*Task data*
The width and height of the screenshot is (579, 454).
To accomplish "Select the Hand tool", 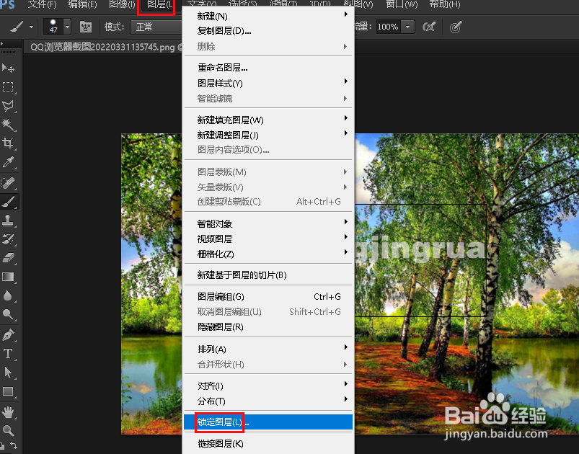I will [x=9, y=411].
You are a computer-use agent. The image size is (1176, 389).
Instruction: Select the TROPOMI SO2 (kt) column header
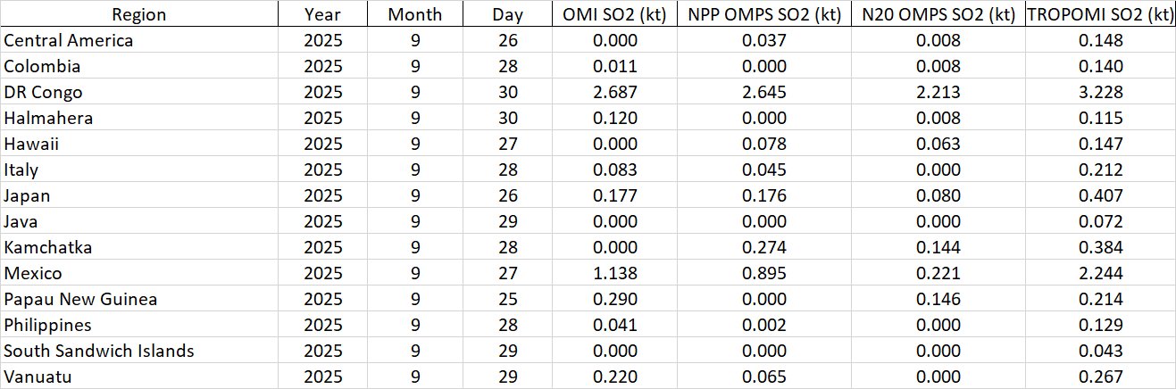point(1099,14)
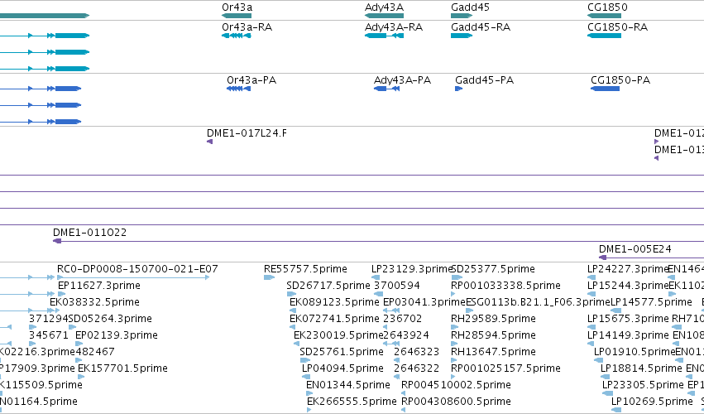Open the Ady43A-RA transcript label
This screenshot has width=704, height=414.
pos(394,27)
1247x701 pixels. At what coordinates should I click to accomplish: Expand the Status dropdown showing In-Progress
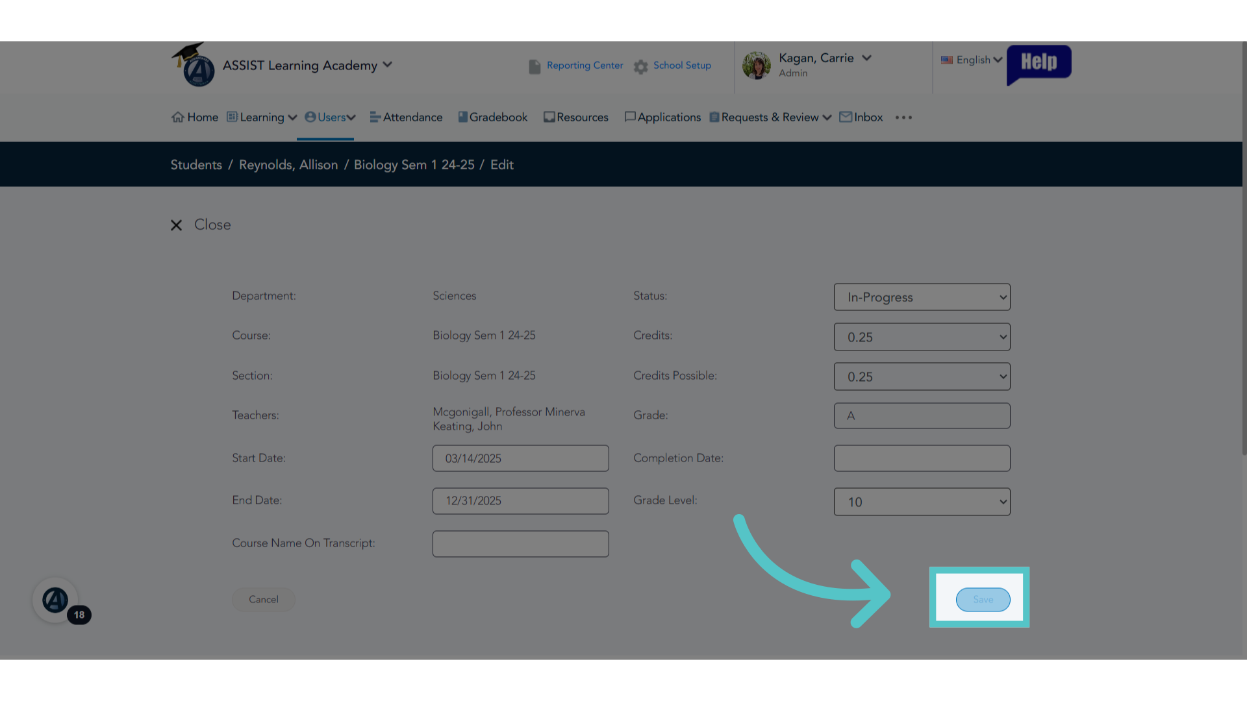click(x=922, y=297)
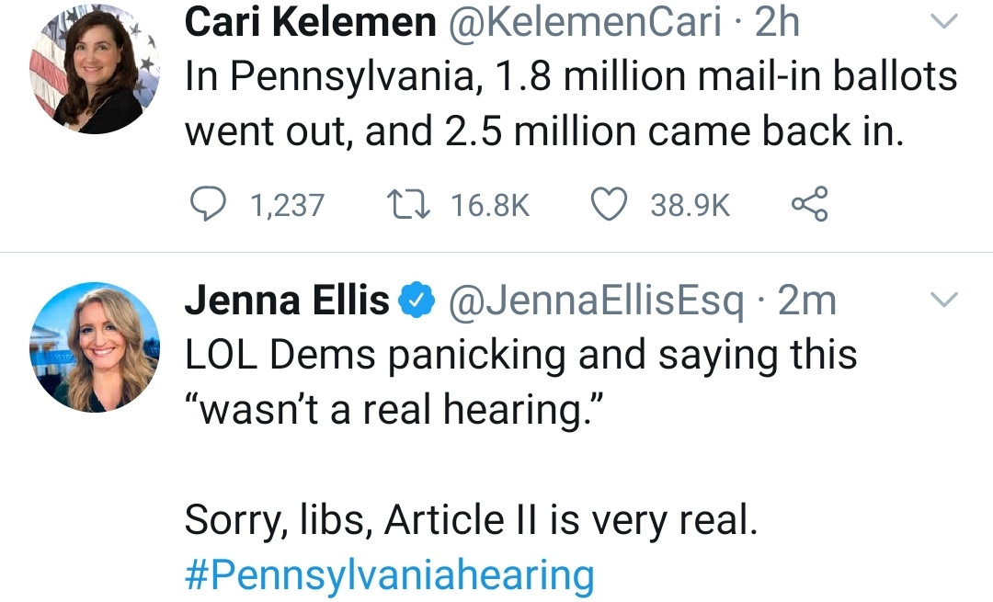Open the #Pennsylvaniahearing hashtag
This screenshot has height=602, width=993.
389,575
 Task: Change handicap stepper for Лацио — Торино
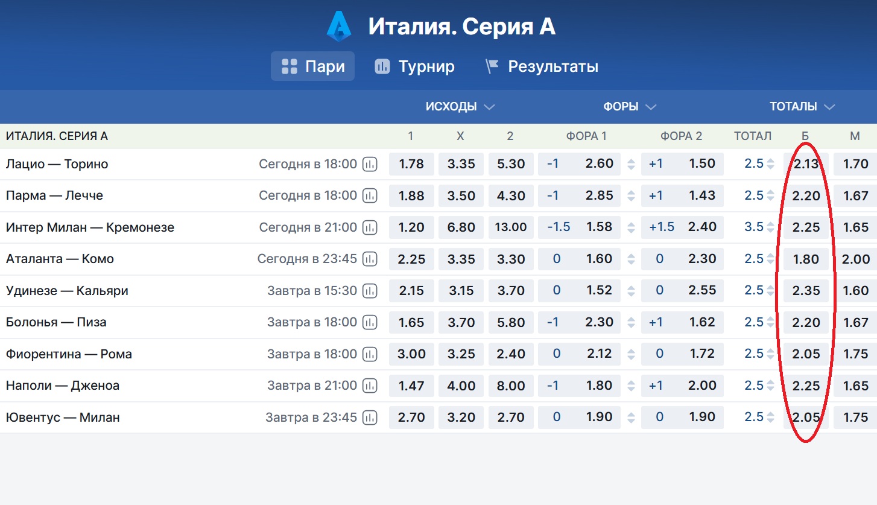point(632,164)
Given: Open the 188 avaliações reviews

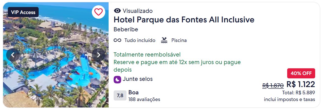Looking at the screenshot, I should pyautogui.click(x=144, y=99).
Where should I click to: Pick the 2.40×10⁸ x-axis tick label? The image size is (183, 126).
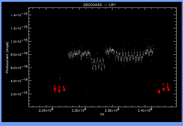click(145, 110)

*Problem to work on*
Give the listing as a JSON list of strings, one per line, starting at the line that contains "Given: Open the 188 avaliações reviews" and running through the end of the listing, with blank lines left out. Leave the pictures out of the answer.

*Correct output*
[
  "Given: Open the 188 avaliações reviews",
  "Looking at the screenshot, I should pyautogui.click(x=144, y=99).",
  "Where should I click to: Pick the 2.40×10⁸ x-axis tick label? The image size is (183, 126).",
  "click(145, 110)"
]